この展覧会が、土器や土偶が考古資料としての価値だけではなく、美術品としての魅力を再確認できる機会であり、その造形の美や縄文人の精神文化に触れられる展覧会といえるでしょう。
3.見どころ・キーワード紹介
本展は「三つの時間」というキーワードで構成されています。
① 一万年の時間
縄文時代が1万年以上も続いたことを示す展示です。土器の形態の変遷や集落跡の資料を通じて、他に類を見ない長期安定的な状態を維持した文化の特徴を学ぶことができます。展示作品には、縄文早期から晩期にかけての多様な土器群があり、各時期の土器の形や文様の変遷を通じて「時間とともに変わる感性」が見えてきます。
② 一生の時間
人間の一生をテーマにした章です。誕生から死までを見つめる中で、人々が祈りや願いを込めた造形物が展示されます。特に土偶は、安産や豊穣を祈る対象として注目されます。『縄文の女神』はその象徴的存在であり、女性の豊かな身体を強調した造形は縄文人の精神世界を映し出しています。装身具や石器類からは、日常生活の中に込められた美意識を知ることができます。
③ 一年の時間
季節の移ろいと共に営まれた生活を紹介します。四季に応じて使用された漆製品や狩猟具、漁労具などが展示され、自然と密接に結びついた生活の様子を知ることができます。漆の器や装飾品は、美術的な価値の高さに加え、保存状態の良さから縄文人の高度な技術を物語ります。
★注目作品と見どころ★
『縄文の女神』(国宝・山形県立博物館蔵)
高さ45cmを超える圧倒的な存在感。豊かな胴部を強調した造形は生命の象徴とされ、見上げると包み込まれるような迫力があります。腰のくびれに注目してみてください。(画像:wikimedia commons)
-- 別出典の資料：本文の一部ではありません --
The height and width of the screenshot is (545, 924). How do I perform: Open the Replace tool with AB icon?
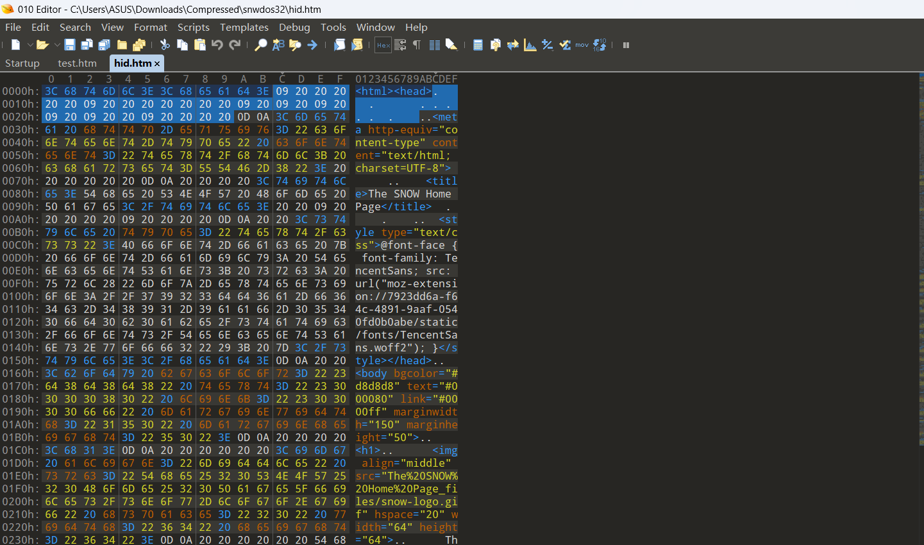[278, 45]
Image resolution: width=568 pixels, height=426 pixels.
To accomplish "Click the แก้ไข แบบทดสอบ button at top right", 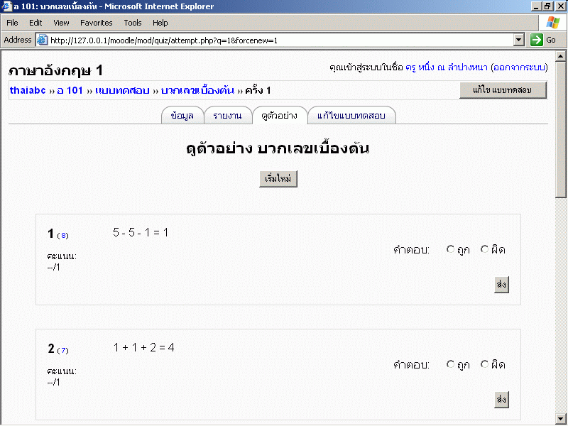I will 503,90.
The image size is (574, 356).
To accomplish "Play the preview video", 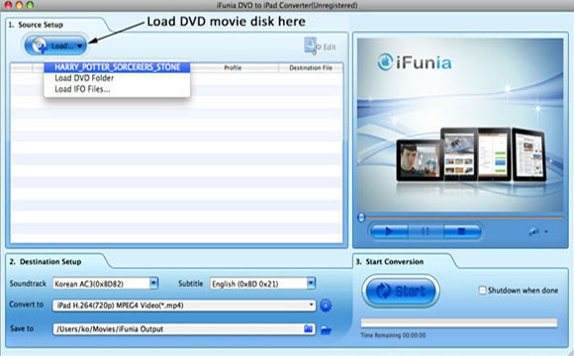I will pyautogui.click(x=389, y=231).
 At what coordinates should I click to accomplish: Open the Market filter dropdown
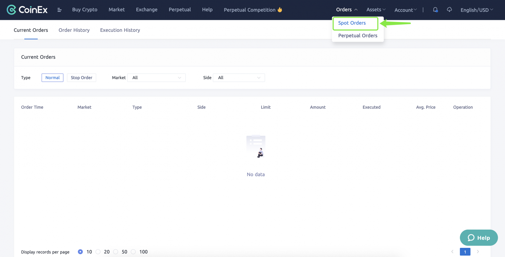(x=156, y=78)
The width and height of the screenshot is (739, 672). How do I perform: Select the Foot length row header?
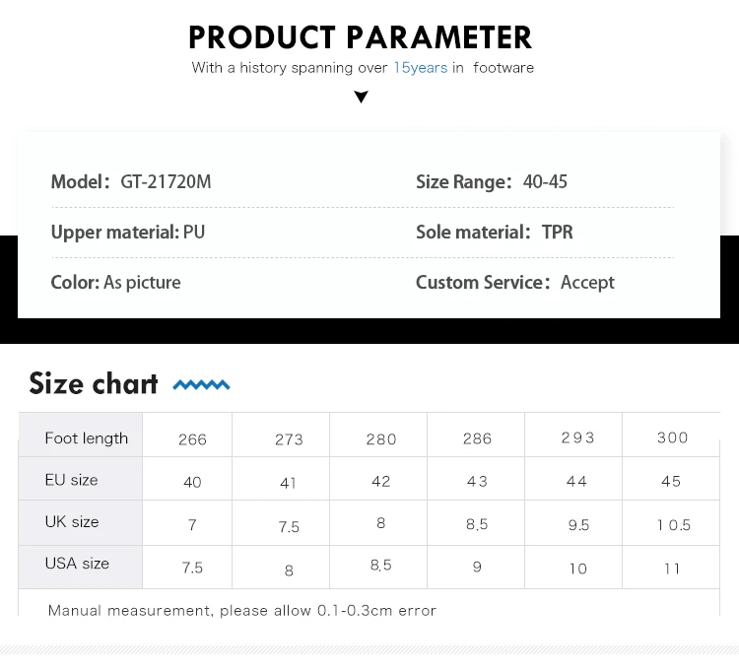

『中空土偶(茅空)』(国宝・函館市縄文文化交流センター蔵)
内部が空洞という特異な技法が用いられています。丸みを帯びたフォルムはユーモラスで、同時に祈りの深さを感じさせます。(画像:wikimedia commons)
『遮光器土偶』 5体(岩手県立博物館、青森県立郷土館 風韻堂コレクション、大仙市、東北大学大学院文学研究科)
吸い込まれそうな大きな目の表現が特徴的で、いつ見てもその造形に驚かされます。縄文人の想像力がどれほど豊かだったかを物語る人物型土偶です。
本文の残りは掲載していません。